If you think of (a) allowing data, parameter as qualifiers, as we’ve proposed, then all you need to do is think of data { ... } as way to specify the data qualifier on a group of variables.

So I hope it’s not that different in terms of style. But it will be an ongoing concern.

To me, it depends how much effort they put in before they got there. The ones that get me are the two extremes: “I spent two days wrestling with X” for something we could’ve answered quickly and the “here, I just guessed and it didn’t work, help me write my code one debug line at a time”. I also worry that when people show up to the forums with simple blocking issues that stop them from proceeding (as opposed to, say, some misunderstandings about operational issues), then I worry that really represents many many more people who got frustrated and walked away.

It’s very hard to build a tool that works for beginners and for experts. We’ve largely focused on the experts and are having some in-person discussions about how much we want to continue that focus versus try to address some more beginners issues.

It’s not just R. Anything involving code is like this. You can get a little ways by debugging by just apprehending everything at once, then you hit a complexity barrier that needs to be avoided through more engineering. It’s hard.

That’s just in R, so it’s invisible to a subset of our users. And brms and rstanarm cater to some particular simple classes of models (and some quite complex ones), but not all of them.

Not to speak for @betanalpha, but he and I have always been in agreement that the basic Stan language is actually a good tool for teaching people about the components of a Bayesian model. Partly because it’s easy to read a Stan model. I worry that this is going to change if we start writing more code-like examples. But they may actually be easier. I sort of prefer the hello world example:

param
  real<lower = 0, upper = 1> theta ~ beta(1, 1);
data
  int<lower = 0> N;
data
  int<lower = 0, upper = 1> y[N] ~ bernoulli(theta);

to

data {
  int<lower = 0> N;
  int<lower = 0, upper = 1> y;
}
parameters {
  real<lower = 0, upper = 1> theta;
}
model {
  theta ~ beta(1, 1);
  y ~ bernoulli(theta);
}

but I see the appeal of both versions. The former is short and follows the geneative story and links the declarations with the uses of the parameters and modeled data variables. The latter very clearly circumscribes the variables and their roles.

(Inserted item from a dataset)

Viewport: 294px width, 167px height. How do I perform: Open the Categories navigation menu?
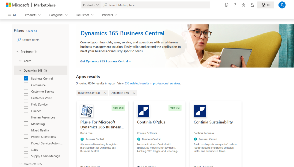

If it’s not, you should cite references. :-)

2 Likes

Exactly how we do think about it. But it can be very confusing to users.

Given the parameter sigma, the target is independent of tau. So you can move it to generated quantities. If you used tau somewhere else in the model, say by writing y2 ~ normal(0, tau_y), then you wouldn’t be able to do that. But if you did it where the y2 itself isn’t data, say to do posterior predictive replications, then you can again move it to generated quantities because now the target doesn’t depend on y2 or tau_y given sigma. And when I say “depend” here, I mean in terms of whether it’s getting any useful information about the parameters. Let me write out a full example:

parameter real mu ~ normal(0, 1);
data int N;
data vector[N] y ~ normal(mu, 1);
data int N_sim;
parameter vector[N_sim] y_sim ~ normal(mu, 1);

In this case the parameters are mu and y_sim and the posterior factors as

p(\mu, y^{\mathrm sim} \mid y) \\ \ \ \ \ { } = p(\mu \mid y) \cdot p(y^{\mathrm sim} | \mu) \\ \ \ \ \ { } \propto p(\mu) \cdot p(y \mid \mu) \cdot p(y^{\mathrm sim} | \mu).

BUGS, for example, can do this automatically, based on analysis of the Markov blanket of variables.

Exactly. So the question is whether we can detect useful cases locally.

An alternative is to consider a directed graphical modeling sublanguage which is no longer Turing equivalent, but lets you calculate a bunch of this stuff. I think we might also usefully be able to do a lot of hotspot runtime unfolding based on the data that’s actaully observed.